Simone de Beauvoir – Author of the groundbreaking 1949 feminist text The Second Sex, Simone de Beauvoir also wrote fiction, including The Mandarins, a World War II era Roman à clef epic about a group of French intellectuals, which closely mirrored characters from her own life including her lover the existentialist philosopher Jean-Paul Sartre.
Melissa Febos – Memoirist and essayist Melissa Febos’ latest book Body Work: The Radical Power of Personal Narrative comes out March 15. Her 2010 debut memoir Whip Smart chronicles the years she worked as a dominatrix. Since then, she’s emerged as a powerful and intelligent female voice on gender, sexuality and creativity.

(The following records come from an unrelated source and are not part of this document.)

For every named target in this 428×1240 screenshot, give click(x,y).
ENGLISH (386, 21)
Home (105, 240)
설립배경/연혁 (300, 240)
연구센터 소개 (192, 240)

Xochitl Gonzalez –Xochitl Gonzalez’s debut novel Olga Dies Dreaming made all the top book lists of 2022, including the Indie Next Selection for January. This smart romantic comedy centers on Olga and her Puerto Rican family in Brooklyn as she grapples with love, identity and family secrets.
Toni Morrison – Take your pick from The Bluest Eye, Sula, Song of Solomon, Tar Baby, Beloved or any one of Morrison’s incantatory novels exploring Black identity in America—and particularly the experience of Black women.
Eileen Myles – Poet, novelist, art journalist and playwright, Eileen Myles was a legend in New York City’s 1970s and ‘80s creative scene. Author of the cult classic Chelsea Girls, Myles even had a character based on them in the hit Amazon series Transparent.
Deesha Philyaw – Deesha Philyaw’s debut short story collection The Secret Lives of Church Ladies was lauded with a slew of literary awards including 2020 National Book Award Finalist. The book chronicles four generations of women caught between the church’s double standards and their own needs and passions in nine stories.
Zadie Smith – Zadie Smith is beloved for both her fiction and nonfiction. We can’t stop thinking about her slim essay collection Intimations, a meditation on pandemic life in six closely studied essays, which she miraculously wrote and published only four months into the pandemic.
Jia Tolentino – New Yorker staff writer Jia Tolentino’s 2019 debut essay collection Trick Mirror: Reflections on Self-Delusion applies her critic’s eye to topics concerning the Millennial generation, from internet culture to reality TV, “scammer culture” and contemporary feminism.
Virginia Woolf – A defining voice in literature’s 20th century shift to modernism, sink into Virginia Woolf’s prose and the minds of her iconic characters in classic novels Mrs. Dalloway and To The Lighthouse or explore her classic feminist manifesto A Room of One’s Own.
Michelle Zauner – From the indie rocker behind Japanese Breakfast comes the debut memoir Crying in H Mart. Michelle Zauner examines growing up mixed race, Korean food, losing her Korean mother and forging her own identity in this unflinching memoir that Barack Obama named one of his favorite books of 2021.